## What is being asked:
Quote the rows from the line with "You are a GUI" to the line with "The width and height of the screenshot is (973, 727).", copying each of those lines exactly.

[[ Task data, beginning ]]

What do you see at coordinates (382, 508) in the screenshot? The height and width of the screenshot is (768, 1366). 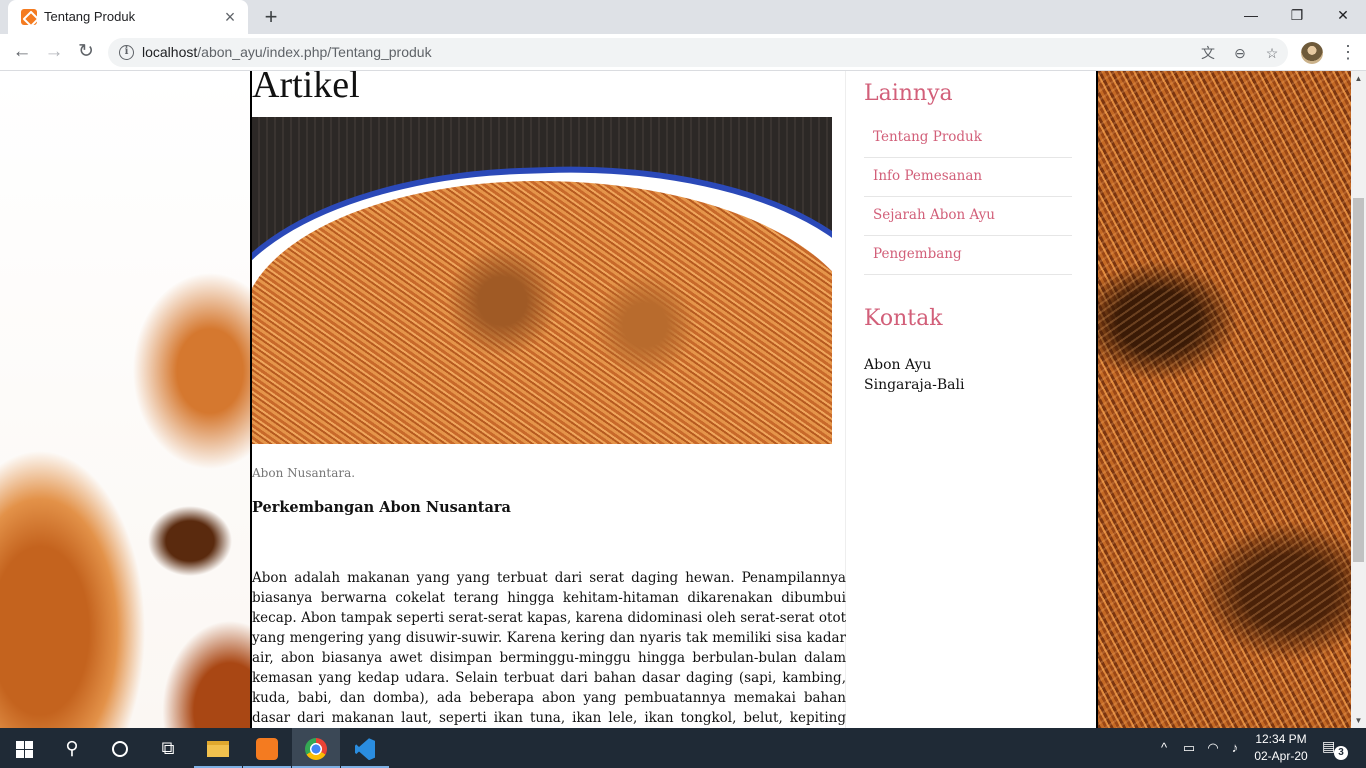 I see `section-title: Perkembangan Abon Nusantara` at bounding box center [382, 508].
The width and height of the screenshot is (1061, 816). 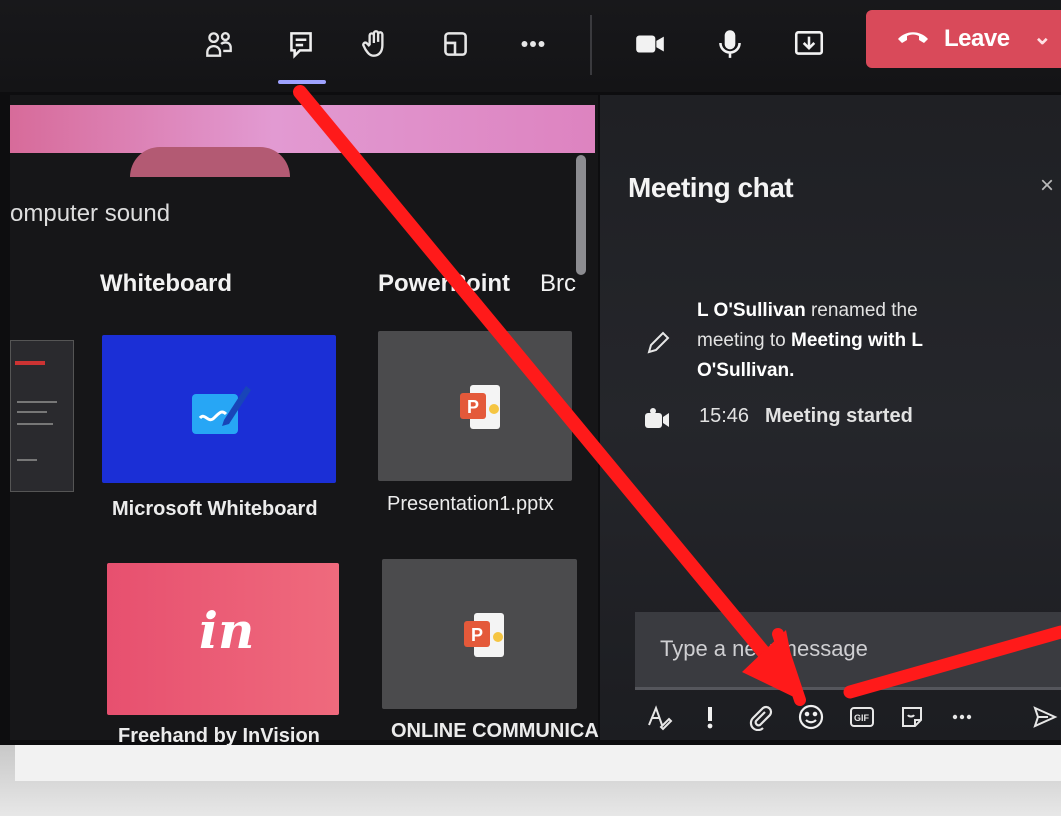 What do you see at coordinates (166, 284) in the screenshot?
I see `section-whiteboard: Whiteboard` at bounding box center [166, 284].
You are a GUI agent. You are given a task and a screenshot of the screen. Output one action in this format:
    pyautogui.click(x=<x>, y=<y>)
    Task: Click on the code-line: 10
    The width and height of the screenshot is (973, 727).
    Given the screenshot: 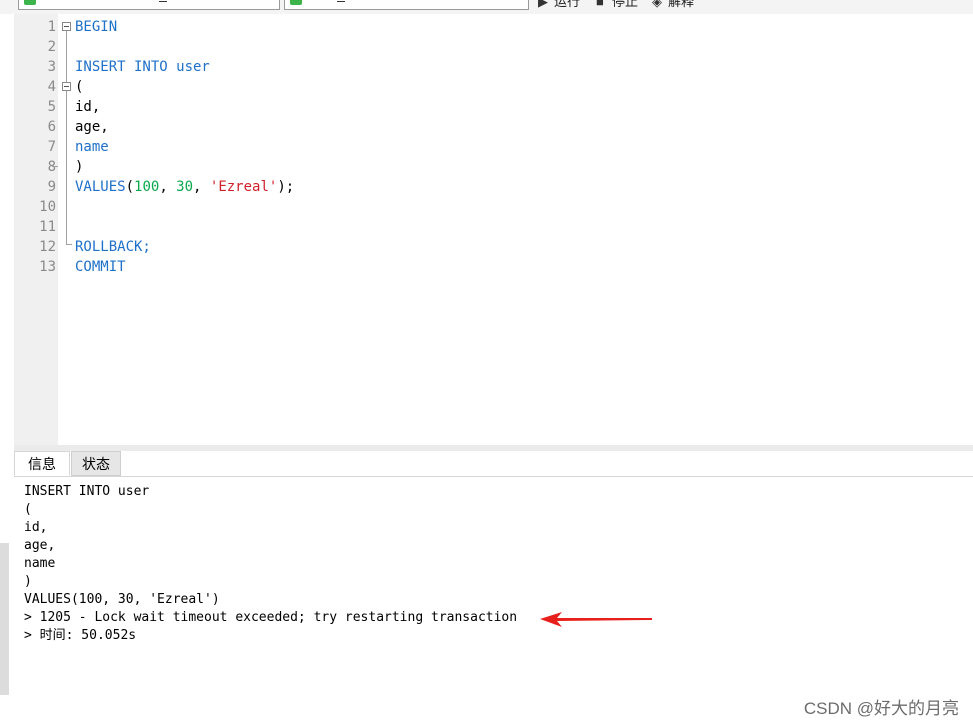 What is the action you would take?
    pyautogui.click(x=48, y=207)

[[ Task data, end ]]

## Solution to this exercise:
You are a GUI agent. You are given a task and a screenshot of the screen. Output one action in this format:
    pyautogui.click(x=<x>, y=<y>)
    Task: Click on the code-line: 10
    The width and height of the screenshot is (973, 727).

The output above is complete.